Albuquerque Public Schools Board of Education president Richard Toledo said Wednesday the district needs to brace for an “extremely expensive” legal battle as it defends its bilingual education programs against a recent lawsuit.
Linda Chavez — whose group the Center for Equal Opportunity is funding the effort to eliminate APS’ bilingual programs — plans to address a group at the University of New Mexico this evening.
At Chavez’s invitation, 14 APS students and their families filed a lawsuit in March demanding that APS drop its bilingual programs, which seek to instruct non-English speaking students in their native language.
Chavez and the plaintiffs argue that such programs fail to teach students English quickly enough — and in some cases not at all.
While APS officials will not comment on details of the suit, Toledo said Wednesday that administrators are concerned about the pending legal battle.
Not only could the suit become “extremely expensive,” he said, but APS officials do not yet have a firm grip on how to deal with the suit.
“Because of the size of the district, I don’t think anyone has a handle on what the district is doing with its bilingual programs,” Toledo said.

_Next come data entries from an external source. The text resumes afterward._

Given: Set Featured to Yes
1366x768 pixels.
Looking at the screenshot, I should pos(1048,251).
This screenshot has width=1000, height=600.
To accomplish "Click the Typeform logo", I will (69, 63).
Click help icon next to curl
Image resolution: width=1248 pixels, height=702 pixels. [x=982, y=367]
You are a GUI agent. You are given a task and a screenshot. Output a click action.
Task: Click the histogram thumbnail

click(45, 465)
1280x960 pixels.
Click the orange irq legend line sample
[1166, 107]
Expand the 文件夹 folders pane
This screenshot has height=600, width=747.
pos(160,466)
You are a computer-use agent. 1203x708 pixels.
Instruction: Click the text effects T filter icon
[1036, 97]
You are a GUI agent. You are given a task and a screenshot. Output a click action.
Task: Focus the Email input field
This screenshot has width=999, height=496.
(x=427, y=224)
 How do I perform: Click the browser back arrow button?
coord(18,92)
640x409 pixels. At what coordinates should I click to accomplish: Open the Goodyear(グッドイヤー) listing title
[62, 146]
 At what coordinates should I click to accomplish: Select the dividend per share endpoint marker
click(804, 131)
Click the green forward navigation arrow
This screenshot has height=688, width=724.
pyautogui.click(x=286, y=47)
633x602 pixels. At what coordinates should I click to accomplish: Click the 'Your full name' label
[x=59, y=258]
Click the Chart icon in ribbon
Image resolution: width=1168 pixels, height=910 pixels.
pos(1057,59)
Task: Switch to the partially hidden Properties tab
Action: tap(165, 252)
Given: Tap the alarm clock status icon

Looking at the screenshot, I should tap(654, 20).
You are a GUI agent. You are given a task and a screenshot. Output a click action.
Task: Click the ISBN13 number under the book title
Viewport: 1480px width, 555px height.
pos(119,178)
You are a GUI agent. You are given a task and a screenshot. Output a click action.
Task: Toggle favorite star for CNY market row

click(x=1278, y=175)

The case is scheduled to go to court as soon as January.
Albuquerque attorney David Standridge, who is heading the case against the district, said he recently received four boxes of internal documents from APS dealing with its bilingual programs.
Standridge said the documents support his claim that APS does not adequately monitor the progress of students who are trying to learn English.
“The whole goal of bilingual education is to mainstream kids into regular classes,” he said. “But because APS does not track students, we have no way of knowing if that is happening.”
APS officials have said they have only recently begun to compile statistics that would chart the effectiveness of bilingual programs.
Standridge said he expects his case to also question how the district identifies which students should be placed in bilingual programs.
He said information collected from APS backs his claim that parents are not always told they can remove their children from the programs if they choose.
Since the litigation was filed, a group of bilingual education supporters has joined the lawsuit as a third party, demanding that programs be expanded rather than eliminated.
“We have one group saying we have too many bilingual programs and another saying we do not provide enough,” APS Superintendent Brad Allison said Wednesday. “Somewhere in the middle lies the truth.”
Bilingual program address
LINDA CHAVEZ is scheduled to speak at the University of New Mexico Law School’s Bondurant Lecture Hall on 1117 Stanford Drive NE from 6 p.m. to 8 p.m. today. The event is open to the public.